Statistics from NHS Digital reveal that the number of vacant nursing jobs reached a new high in the quarter ending September 2017 with 954 vacant NHS nurse and midwifery posts advertised in the Northern region – an increase of some 29 on the previous quarter.
“These figures are a glaring reminder that the NHS is desperately short of nurses,” said Glenn Turp, RCN Northern Regional Director.
“Record pressure, lack of funding and poor pay are actively discouraging the next generation of British nurses,” he continued. “The NHS has never been busier and is losing highly experienced and skilled nurses far quicker than it can find and train new ones. Earlier cuts to training places are exacerbating the problem, while cutting the nurse bursary is deterring others thinking of becoming a nurse just as long-serving staff are feeling demoralised and pushed to leave nursing. The Government cannot deny the staffing crisis in the NHS any longer.”

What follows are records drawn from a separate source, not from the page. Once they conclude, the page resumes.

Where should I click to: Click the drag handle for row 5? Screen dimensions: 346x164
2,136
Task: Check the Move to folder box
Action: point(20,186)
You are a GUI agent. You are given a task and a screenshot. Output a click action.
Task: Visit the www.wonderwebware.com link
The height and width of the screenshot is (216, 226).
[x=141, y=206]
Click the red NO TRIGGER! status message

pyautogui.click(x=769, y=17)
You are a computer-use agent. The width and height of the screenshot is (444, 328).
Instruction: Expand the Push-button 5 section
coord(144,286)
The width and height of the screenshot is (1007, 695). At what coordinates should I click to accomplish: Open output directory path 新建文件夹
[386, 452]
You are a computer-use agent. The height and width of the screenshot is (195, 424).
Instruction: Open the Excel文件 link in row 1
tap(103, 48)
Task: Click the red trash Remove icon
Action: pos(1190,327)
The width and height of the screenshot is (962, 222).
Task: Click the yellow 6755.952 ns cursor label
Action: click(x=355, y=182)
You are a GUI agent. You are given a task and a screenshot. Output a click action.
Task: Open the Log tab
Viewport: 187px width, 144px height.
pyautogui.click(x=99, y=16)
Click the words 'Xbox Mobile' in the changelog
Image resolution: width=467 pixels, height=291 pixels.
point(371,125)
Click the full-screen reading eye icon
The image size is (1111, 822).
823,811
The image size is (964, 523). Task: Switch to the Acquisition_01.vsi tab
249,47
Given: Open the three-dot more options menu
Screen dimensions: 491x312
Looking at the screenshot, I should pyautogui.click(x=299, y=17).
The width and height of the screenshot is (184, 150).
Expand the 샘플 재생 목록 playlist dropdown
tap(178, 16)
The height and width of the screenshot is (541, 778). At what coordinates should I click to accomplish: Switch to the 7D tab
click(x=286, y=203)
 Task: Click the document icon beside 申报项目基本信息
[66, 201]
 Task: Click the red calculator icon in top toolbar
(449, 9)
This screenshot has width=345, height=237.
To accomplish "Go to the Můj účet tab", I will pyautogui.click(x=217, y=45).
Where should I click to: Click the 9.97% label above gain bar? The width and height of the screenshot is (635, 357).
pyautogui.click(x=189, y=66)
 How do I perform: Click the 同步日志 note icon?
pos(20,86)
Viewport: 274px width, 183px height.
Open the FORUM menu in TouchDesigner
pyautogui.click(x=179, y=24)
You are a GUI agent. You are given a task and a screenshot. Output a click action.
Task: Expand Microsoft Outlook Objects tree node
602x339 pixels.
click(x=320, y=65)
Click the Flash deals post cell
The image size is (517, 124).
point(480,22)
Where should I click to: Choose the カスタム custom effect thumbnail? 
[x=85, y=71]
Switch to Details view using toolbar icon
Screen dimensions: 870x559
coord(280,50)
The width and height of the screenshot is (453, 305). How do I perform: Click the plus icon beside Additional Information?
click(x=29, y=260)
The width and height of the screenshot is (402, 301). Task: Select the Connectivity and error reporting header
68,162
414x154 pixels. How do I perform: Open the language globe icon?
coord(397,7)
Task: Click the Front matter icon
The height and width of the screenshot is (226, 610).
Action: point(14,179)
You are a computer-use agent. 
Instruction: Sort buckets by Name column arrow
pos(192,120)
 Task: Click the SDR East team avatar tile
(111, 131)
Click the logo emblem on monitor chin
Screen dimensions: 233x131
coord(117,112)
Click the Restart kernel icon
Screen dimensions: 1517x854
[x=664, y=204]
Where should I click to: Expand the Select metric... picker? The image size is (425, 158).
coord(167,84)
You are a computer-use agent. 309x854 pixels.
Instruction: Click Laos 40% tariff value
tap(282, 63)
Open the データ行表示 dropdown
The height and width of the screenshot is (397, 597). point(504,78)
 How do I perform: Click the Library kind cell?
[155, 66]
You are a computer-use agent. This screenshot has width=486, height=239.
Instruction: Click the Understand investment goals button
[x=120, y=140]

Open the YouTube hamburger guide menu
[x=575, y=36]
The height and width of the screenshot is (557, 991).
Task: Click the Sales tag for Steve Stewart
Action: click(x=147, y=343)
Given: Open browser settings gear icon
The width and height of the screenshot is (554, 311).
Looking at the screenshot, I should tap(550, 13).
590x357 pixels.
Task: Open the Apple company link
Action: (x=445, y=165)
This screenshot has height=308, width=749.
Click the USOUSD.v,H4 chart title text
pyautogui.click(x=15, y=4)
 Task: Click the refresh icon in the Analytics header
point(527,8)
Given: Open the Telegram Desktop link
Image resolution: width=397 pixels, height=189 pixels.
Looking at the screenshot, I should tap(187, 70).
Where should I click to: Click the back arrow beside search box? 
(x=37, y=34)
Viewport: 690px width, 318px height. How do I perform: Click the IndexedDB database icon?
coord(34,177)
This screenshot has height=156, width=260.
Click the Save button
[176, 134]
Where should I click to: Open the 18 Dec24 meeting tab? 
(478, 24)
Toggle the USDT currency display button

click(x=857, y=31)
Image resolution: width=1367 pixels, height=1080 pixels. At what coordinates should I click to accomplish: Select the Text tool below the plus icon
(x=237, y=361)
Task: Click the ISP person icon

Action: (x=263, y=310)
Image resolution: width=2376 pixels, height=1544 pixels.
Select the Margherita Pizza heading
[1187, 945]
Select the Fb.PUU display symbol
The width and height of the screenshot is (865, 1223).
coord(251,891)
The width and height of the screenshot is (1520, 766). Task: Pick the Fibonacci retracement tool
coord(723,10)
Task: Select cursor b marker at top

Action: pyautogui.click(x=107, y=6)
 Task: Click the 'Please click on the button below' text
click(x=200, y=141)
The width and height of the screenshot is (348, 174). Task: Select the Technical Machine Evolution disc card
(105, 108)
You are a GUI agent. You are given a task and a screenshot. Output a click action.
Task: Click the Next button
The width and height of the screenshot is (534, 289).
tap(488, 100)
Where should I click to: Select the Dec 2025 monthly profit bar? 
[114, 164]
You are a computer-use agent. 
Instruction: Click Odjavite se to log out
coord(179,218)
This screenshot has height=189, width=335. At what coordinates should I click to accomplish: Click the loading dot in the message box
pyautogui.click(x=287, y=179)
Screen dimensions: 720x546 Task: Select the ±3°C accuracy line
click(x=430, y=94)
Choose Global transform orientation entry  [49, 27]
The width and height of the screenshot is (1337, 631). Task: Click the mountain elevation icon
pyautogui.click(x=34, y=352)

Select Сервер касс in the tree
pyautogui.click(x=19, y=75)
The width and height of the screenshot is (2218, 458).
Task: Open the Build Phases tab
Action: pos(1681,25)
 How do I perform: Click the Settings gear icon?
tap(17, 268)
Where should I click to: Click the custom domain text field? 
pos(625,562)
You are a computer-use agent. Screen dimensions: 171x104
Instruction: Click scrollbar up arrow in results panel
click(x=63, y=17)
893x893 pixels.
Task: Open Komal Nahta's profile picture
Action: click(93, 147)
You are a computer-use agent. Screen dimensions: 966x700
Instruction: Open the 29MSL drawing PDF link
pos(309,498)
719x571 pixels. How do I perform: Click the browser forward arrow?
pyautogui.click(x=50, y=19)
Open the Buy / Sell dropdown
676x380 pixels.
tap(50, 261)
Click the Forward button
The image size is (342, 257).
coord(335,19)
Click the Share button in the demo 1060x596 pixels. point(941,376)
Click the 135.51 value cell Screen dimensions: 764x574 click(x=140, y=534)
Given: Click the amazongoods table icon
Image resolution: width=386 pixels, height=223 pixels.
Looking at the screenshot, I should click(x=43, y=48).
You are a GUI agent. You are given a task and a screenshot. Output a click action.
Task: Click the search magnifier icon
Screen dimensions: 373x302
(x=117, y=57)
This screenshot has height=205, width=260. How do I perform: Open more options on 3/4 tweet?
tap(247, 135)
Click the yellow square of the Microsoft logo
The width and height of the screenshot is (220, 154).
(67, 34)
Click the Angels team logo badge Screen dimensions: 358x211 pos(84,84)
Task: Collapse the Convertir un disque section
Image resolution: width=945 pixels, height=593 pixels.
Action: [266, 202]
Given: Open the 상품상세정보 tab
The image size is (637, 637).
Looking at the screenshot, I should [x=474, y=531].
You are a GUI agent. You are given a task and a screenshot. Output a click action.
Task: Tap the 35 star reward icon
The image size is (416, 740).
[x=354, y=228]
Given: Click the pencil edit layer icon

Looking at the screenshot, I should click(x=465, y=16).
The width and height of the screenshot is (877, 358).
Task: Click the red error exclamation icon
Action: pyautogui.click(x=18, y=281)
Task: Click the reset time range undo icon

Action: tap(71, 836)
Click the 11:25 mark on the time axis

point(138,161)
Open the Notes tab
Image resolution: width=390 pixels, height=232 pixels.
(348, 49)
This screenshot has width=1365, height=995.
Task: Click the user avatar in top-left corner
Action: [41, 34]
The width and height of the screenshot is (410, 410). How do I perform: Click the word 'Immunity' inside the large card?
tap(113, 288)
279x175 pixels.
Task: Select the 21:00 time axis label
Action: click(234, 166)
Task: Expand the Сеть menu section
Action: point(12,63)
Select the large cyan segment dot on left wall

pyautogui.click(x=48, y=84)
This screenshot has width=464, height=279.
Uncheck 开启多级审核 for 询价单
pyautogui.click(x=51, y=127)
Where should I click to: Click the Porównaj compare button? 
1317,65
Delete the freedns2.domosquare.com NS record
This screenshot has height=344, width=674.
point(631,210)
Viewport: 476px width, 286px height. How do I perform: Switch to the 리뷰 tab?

Across England there were 34,260 vacant NHS nurse and midwifery posts advertised, an increase of 2,400 on the previous quarter.
These figures come after analysis last week revealed that a greater number of nursing staff are leaving the NHS than joining.
The latest data show the NHS in the North East hired just 365 nurses for the 925 advertised posts - or just 39 per cent – leaving a massive shortfall in nurses and midwives.